Start Supplied data

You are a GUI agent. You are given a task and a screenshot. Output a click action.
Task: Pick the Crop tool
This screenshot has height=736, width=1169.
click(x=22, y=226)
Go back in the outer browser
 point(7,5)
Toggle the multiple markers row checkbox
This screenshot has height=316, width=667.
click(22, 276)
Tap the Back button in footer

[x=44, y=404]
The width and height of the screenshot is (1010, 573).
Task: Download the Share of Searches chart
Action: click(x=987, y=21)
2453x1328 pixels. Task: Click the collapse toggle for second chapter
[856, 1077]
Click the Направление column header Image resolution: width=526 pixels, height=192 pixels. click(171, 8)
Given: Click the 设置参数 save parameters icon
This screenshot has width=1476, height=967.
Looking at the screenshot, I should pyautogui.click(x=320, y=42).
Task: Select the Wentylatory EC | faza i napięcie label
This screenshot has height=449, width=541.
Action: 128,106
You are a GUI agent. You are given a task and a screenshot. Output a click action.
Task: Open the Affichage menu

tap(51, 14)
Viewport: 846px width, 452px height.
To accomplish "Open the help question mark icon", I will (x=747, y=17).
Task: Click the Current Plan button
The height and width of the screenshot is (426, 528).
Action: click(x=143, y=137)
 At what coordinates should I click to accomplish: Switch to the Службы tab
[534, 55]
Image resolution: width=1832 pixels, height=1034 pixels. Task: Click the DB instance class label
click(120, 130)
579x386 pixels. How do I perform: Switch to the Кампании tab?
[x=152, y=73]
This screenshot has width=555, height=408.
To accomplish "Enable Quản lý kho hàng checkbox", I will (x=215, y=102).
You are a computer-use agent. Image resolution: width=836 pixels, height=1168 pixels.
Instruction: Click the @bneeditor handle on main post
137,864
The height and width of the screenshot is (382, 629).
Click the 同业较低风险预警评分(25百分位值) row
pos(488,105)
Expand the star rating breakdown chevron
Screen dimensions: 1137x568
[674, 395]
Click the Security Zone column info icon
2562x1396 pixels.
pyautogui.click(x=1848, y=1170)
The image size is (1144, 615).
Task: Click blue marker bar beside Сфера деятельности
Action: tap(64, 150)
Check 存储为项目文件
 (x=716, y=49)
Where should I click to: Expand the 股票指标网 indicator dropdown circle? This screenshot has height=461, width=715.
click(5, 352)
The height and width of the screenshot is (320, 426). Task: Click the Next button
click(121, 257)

End Supplied data

Aim:
Update the listing by replacing every "GUI agent" with "desktop agent" and leaving everything else unchanged.

Solution to the problem:
You are a desktop agent. You are given a task and a screenshot. Output a click action.
Task: Pick the Crop tool
This screenshot has height=736, width=1169.
click(x=22, y=226)
Go back in the outer browser
 point(7,5)
Toggle the multiple markers row checkbox
This screenshot has height=316, width=667.
click(22, 276)
Tap the Back button in footer

[x=44, y=404]
The width and height of the screenshot is (1010, 573).
Task: Download the Share of Searches chart
Action: click(x=987, y=21)
2453x1328 pixels. Task: Click the collapse toggle for second chapter
[856, 1077]
Click the Направление column header Image resolution: width=526 pixels, height=192 pixels. click(171, 8)
Given: Click the 设置参数 save parameters icon
This screenshot has width=1476, height=967.
Looking at the screenshot, I should pyautogui.click(x=320, y=42).
Task: Select the Wentylatory EC | faza i napięcie label
This screenshot has height=449, width=541.
Action: 128,106
You are a desktop agent. You are given a task and a screenshot. Output a click action.
Task: Open the Affichage menu

tap(51, 14)
Viewport: 846px width, 452px height.
To accomplish "Open the help question mark icon", I will (x=747, y=17).
Task: Click the Current Plan button
The height and width of the screenshot is (426, 528).
Action: click(x=143, y=137)
 At what coordinates should I click to accomplish: Switch to the Службы tab
[534, 55]
Image resolution: width=1832 pixels, height=1034 pixels. Task: Click the DB instance class label
click(120, 130)
579x386 pixels. How do I perform: Switch to the Кампании tab?
[x=152, y=73]
This screenshot has width=555, height=408.
To accomplish "Enable Quản lý kho hàng checkbox", I will (x=215, y=102).
You are a computer-use agent. Image resolution: width=836 pixels, height=1168 pixels.
Instruction: Click the @bneeditor handle on main post
137,864
The height and width of the screenshot is (382, 629).
Click the 同业较低风险预警评分(25百分位值) row
pos(488,105)
Expand the star rating breakdown chevron
Screen dimensions: 1137x568
[674, 395]
Click the Security Zone column info icon
2562x1396 pixels.
pyautogui.click(x=1848, y=1170)
The image size is (1144, 615).
Task: Click blue marker bar beside Сфера деятельности
Action: tap(64, 150)
Check 存储为项目文件
 (x=716, y=49)
Where should I click to: Expand the 股票指标网 indicator dropdown circle? This screenshot has height=461, width=715.
click(5, 352)
The height and width of the screenshot is (320, 426). Task: Click the Next button
click(121, 257)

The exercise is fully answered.